### TESTO ESTRATTO
__________________________________________________

Chiesa del Carmine - Martina Franca (TA)

chiesa

L’ordine carmelitano giunse a Martina nel XVII secolo e si stanziò nella precedente struttura cinquecentesca dedicata alla Maria della Misericordia, che occupava il sito dell’attuale chiesa del Carmine. Nel 1614 si iniziò a costruire il convento e a distanza di qualche decennio si decise di costruire una nuova chiesa, dato che la chiesetta del XVI secolo era divenuta troppo angusta per i carmelitani e i fedeli. I lavori iniziarono nel 1730 e si conclusero nel 1758. La facciata barocca, viene attribuita a Mauro Manieri, architetto leccese formatosi a Roma, non a caso il modello si rifà a quello borrominiano, riconoscibile nella sua movenzaondulata, del timpano spezzato e rovesciato del portale e delle lesene che scandiscono i volumi. Un esempio di barocco sobrio che a distanza di pochi anni, rappresenterà l’archetipo architettonico e decorativo a cui si ispireranno le chiese di san Domenico nel 1745 e di san Martino nel 1747.
L’interno della chiesa è a croce latina, e si presenta molto fastoso per via dei decori in stucco dorato che impreziosiscono ogni angolo. Qui si può apprezzare sull’altare maggiore la tela firmata dal De Mauro nel 1760 e raffigurante la  Madonna del Carmelo. Lo stesso soggetto è rappresentato in maniera ancora più sorprendente da Leonardo Antonio Olivieri su una tela del 1720, attualmente conservata nella sagrestia. Nella chiesa sono conservate, anche, le tele della Madonna della Libera (1660) del pittore martinese Giovanni Stefano Caramia, una Deposizione di suor Maria di Gesù Martucci, pittrice martinese, una copia della Natività della Vergine di Leonardo Antonio Olivieri, firmata dal De Mauro e il crocifisso ligneo di Giacomo Vespasiano Genovini, scultore gallipolino.
Adiacente alla chiesa c’è l’ex-convento dei carmelitani che in seguito alla soppressione è stato destinato ad ospitare enti di interesse sociale.

__________________________________________________

### RECORD ESTRATTI
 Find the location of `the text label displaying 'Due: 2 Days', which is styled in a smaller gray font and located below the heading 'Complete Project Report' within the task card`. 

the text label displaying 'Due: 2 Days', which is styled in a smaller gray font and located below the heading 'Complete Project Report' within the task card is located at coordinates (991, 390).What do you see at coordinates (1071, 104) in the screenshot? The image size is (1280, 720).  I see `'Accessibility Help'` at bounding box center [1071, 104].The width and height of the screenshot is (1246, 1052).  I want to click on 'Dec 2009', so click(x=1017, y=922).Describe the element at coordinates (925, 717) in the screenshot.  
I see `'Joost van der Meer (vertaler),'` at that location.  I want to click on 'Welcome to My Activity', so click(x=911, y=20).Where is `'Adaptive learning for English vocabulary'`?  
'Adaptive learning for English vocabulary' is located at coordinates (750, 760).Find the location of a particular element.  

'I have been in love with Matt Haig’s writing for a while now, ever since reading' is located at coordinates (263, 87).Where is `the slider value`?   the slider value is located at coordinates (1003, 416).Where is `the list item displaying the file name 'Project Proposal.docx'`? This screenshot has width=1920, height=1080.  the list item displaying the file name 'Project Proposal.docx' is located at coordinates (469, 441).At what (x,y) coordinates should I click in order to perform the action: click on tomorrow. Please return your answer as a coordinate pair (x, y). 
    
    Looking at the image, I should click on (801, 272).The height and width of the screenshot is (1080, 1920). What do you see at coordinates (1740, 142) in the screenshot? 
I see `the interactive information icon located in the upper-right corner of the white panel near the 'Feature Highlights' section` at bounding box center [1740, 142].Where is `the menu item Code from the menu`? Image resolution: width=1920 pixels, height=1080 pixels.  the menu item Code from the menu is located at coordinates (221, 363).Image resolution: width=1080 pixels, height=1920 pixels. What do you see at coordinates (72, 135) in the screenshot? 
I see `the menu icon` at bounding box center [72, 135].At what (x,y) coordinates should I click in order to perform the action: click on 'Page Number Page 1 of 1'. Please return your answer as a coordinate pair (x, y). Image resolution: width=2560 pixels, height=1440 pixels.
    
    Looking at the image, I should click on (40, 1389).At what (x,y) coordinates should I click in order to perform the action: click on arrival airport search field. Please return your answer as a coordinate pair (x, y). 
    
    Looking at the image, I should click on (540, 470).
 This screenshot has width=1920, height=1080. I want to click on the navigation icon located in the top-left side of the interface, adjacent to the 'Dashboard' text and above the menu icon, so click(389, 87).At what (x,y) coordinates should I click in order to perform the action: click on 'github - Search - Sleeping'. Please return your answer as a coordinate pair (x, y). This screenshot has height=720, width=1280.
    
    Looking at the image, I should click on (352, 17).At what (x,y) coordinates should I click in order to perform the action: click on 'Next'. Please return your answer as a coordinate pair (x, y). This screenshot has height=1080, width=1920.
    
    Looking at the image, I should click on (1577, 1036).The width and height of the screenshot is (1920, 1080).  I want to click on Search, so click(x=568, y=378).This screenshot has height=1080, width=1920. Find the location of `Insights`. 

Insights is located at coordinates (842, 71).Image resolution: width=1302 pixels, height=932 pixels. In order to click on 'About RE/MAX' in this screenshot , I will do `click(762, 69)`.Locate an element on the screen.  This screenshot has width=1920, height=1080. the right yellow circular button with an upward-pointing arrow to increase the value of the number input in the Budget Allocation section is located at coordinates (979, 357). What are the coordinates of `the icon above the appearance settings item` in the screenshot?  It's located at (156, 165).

__________________________________________________

### DETTAGLI ESERCIZIO
Elenca tutti gli artisti (architetti, pittori, scultori) a cui il testo sulla chiesa del Carmine attribuisce un'opera. Per questo lavoro i record non servono.

### SOLUZIONE
- Mauro Manieri
- De Mauro
- Leonardo Antonio Olivieri
- Giovanni Stefano Caramia
- suor Maria di Gesù Martucci
- Giacomo Vespasiano Genovini